RF for adenocarcinoma oesophagus
what are some causes of GORD?
Problems w lower sphincter: eg Hiatus hernia, nicotine
Oeseophageal factors: poor clearance; mucus sensitivity and resistance; less saliva
Abdo and gastric: posture; delayed gastric emptying; pregnancy; obesity
Hyperacidity: food; alcohol; rebound after PPI; hypercalcaemia; zollinger-ellison
Genetics + age
What are red flags alongside GORD?
>55 with unexplained wt loss >55 + raised platelets Any age with dysphagia early satiety (malignancy) GI bleed eg anaemia; malaenia; haemoptysis
What lifestyle advice should be given to someone with GORD?

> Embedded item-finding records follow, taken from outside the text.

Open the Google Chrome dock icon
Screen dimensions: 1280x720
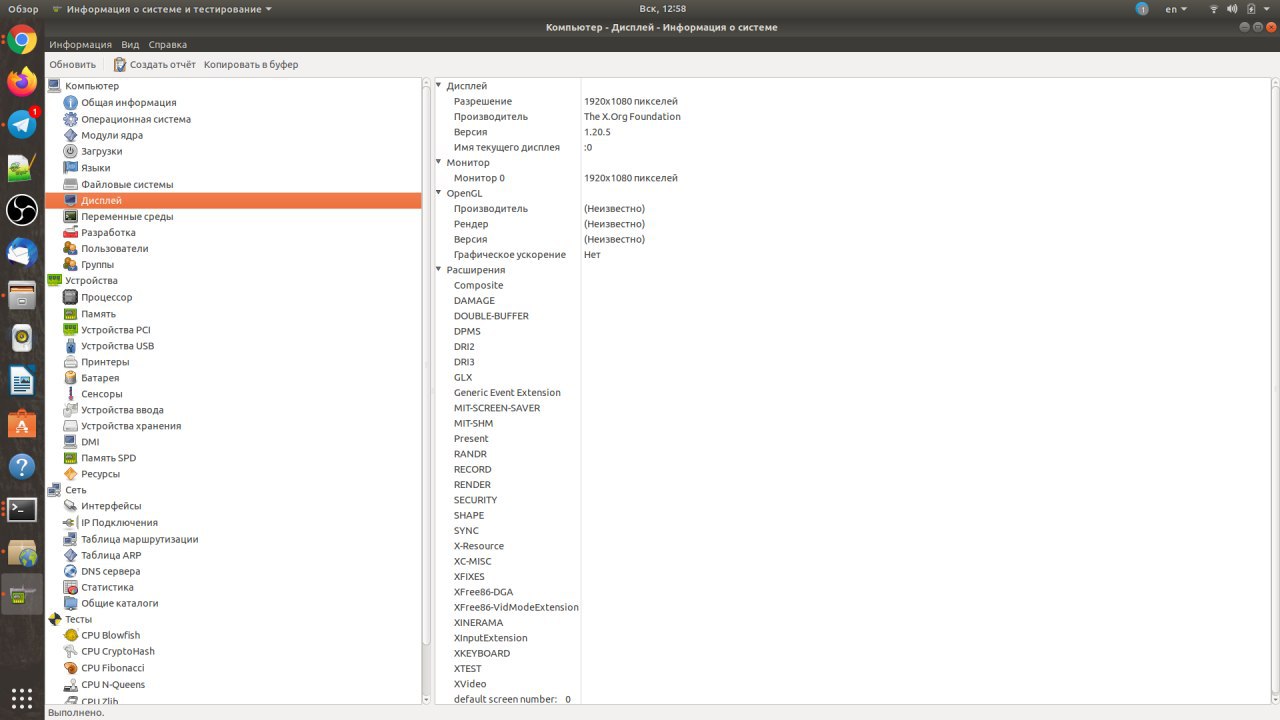click(22, 41)
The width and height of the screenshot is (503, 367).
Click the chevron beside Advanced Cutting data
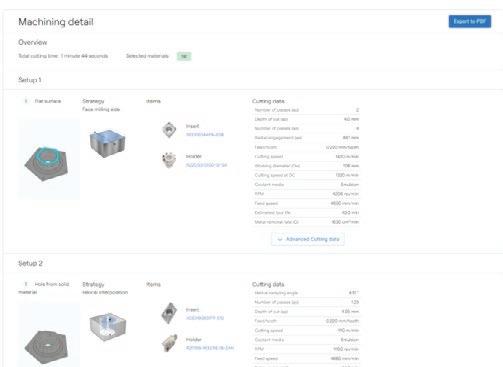pyautogui.click(x=280, y=239)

avoid smoking, coffee, alcohol, fatty food, choc, meals 3 hrs before bed
Stop these meds if poss: calcium antagonists; nitrates; theophyllines; bisphosphonates; corticosteroids; NSAIDs
What meds are used for GORD?
antacid + alginate - gaviscon ->
PPI eg omeprazole ->
H2 antagonist
What are the tests for H. Pylori (cause of gastritis)
stool antigen or carbon-13 urea breath test.